EXTRACT TO READ: Begin

Like two schoolboys ordered to stay after class, Donald Carstens and Athanasios Katsoulis sat fidgeting in a Baltimore courtroom yesterday, watching the clock and waiting until they could go home.
They were lectured, scolded about their behavior and ordered to remain in a paneled, windowless circuit courtroom until 5 p.m. after Judge Edward J. Angeletti held them in contempt as part of a crackdown on those who fail to appear for jury duty.
After a morning of hearing excuses, Angeletti ordered Carstens and Katsoulis to stay for the day, fined them $100 and ordered them to pay $115 in court costs. He excused 21 other jury-duty scofflaws after giving them a brief lecture on the importance of jurors in the court system.
Carstens, a Mount Vernon photographer, said he had missed jury duty three or four times because he spent most winters with family in Tampa, Fla.
He said he had written to the judge to explain his absences, cut short a business trip to Michigan to attend yesterday and hired a lawyer to plead his case. But he said he thinks his efforts might have alienated the judge.
"I guess the judge just didn't like my correspondence," said Carstens, 52.
Katsoulis, a cook from Hamilton, was ordered held for the day after he disregarded Angeletti's order yesterday morning to the 23 potential jurors to stay in the courtroom. Katsoulis, 30, had left to check whether his car had been towed from Baltimore Street.
L "I hope it's still there," he said late yesterday afternoon.
The 23 people before Angeletti were among 100 summoned to court by certified mail because they failed to appear for jury duty at least three times, said Marilyn Tokarski, Circuit Court jury commissioner.
Angeletti issued warrants for those who did not attend court yesterday. A sheriff's deputy will go to their homes in the next few weeks and escort them to the courthouse, Tokarski said.
The judge said he calls in jury-duty scofflaws about every six months to remind them of the importance of jury duty and to encourage more people to appear.
Court officials say about 60 percent of people summoned for jury duty attend.
"The public should realize how important it is that citizens serve when they're called for jury duty," Angeletti said.

EXTRACT TO READ: End

Please mark each statement yes or no according to whether it agrees with the jury-duty article, quoting the article's deciding words: (a) Katsoulis left the courtroom to check whether his car had been towed. (b) The judge excused all 23 people who appeared before him. (c) The 100 people summoned by certified mail had failed to appear for jury duty at least twice. The entries after the jury-duty article come from a different source.

MATERIAL PROVIDED: Begin

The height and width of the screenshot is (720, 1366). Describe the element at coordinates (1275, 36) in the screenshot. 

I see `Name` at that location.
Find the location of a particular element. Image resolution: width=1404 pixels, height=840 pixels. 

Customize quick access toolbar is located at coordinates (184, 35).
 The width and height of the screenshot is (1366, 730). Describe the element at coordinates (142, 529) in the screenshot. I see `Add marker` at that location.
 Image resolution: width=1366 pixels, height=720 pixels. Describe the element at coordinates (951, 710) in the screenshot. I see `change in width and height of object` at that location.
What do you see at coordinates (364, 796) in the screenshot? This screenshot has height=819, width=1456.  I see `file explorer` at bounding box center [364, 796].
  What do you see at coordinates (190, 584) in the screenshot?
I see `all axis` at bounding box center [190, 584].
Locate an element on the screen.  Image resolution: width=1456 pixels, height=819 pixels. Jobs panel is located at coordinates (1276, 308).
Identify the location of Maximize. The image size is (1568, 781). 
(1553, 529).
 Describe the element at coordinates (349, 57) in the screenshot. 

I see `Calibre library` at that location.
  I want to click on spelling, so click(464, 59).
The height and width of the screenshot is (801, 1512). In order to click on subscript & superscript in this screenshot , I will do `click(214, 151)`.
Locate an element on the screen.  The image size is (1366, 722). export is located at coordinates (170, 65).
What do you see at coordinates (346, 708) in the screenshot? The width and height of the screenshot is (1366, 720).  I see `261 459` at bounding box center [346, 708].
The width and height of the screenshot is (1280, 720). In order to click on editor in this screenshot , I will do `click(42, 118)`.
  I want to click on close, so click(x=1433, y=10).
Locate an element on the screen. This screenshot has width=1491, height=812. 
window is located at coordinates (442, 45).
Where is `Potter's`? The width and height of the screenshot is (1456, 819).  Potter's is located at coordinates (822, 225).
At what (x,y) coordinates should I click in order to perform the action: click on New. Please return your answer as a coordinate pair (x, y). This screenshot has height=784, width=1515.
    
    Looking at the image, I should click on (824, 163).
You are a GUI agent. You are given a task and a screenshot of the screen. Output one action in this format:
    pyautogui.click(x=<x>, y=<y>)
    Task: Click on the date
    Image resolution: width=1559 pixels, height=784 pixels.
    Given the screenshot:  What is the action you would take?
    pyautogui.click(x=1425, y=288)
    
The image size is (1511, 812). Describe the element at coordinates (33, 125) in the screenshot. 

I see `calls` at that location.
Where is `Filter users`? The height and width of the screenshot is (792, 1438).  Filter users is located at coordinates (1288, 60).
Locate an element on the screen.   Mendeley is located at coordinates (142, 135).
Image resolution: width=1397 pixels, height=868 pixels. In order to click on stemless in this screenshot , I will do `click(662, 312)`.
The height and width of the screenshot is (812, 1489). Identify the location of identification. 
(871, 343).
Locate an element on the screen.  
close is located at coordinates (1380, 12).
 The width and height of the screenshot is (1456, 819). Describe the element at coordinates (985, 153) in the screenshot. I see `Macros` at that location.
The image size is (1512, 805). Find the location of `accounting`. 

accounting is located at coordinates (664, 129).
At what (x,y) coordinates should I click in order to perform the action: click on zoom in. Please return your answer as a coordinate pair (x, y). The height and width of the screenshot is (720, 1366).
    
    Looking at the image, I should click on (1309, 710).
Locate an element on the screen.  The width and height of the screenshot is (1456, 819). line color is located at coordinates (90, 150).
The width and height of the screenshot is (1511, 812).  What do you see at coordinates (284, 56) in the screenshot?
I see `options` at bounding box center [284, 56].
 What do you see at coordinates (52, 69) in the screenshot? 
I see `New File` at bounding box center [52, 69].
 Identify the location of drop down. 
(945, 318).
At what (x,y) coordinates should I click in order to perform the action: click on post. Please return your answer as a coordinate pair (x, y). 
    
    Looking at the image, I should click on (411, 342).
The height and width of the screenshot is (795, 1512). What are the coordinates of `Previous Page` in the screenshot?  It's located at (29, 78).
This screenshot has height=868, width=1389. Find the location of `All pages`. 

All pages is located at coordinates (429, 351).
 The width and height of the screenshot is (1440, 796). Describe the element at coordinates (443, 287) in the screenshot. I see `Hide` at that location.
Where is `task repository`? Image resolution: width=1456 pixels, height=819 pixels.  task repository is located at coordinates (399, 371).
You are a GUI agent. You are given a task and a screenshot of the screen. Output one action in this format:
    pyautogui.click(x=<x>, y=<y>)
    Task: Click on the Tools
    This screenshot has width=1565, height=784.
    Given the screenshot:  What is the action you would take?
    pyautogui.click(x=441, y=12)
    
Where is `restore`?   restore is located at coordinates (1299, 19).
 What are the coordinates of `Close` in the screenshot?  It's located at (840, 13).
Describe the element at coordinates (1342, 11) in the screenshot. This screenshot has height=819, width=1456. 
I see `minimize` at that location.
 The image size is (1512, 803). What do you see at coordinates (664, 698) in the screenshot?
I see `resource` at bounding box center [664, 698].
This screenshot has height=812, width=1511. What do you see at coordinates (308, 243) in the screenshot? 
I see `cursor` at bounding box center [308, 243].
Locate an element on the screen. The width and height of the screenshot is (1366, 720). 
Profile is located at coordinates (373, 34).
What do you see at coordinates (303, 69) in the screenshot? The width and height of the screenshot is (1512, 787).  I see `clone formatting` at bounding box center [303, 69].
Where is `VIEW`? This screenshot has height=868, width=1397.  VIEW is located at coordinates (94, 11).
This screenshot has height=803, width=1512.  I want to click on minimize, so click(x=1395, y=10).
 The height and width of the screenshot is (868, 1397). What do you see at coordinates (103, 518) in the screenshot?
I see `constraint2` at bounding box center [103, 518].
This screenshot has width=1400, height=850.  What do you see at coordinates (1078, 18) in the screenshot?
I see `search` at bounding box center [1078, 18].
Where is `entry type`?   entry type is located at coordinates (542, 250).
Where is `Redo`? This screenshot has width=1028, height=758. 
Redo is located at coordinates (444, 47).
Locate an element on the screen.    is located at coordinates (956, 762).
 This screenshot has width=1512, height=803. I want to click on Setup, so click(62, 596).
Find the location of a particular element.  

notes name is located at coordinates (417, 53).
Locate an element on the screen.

MATERIAL PROVIDED: End

→ ANSWER SECTION
(a) Yes: "had left to check whether his car had been towed from Baltimore Street."
(b) No: "He excused 21 other jury-duty scofflaws."
(c) No: "they failed to appear for jury duty at least three times."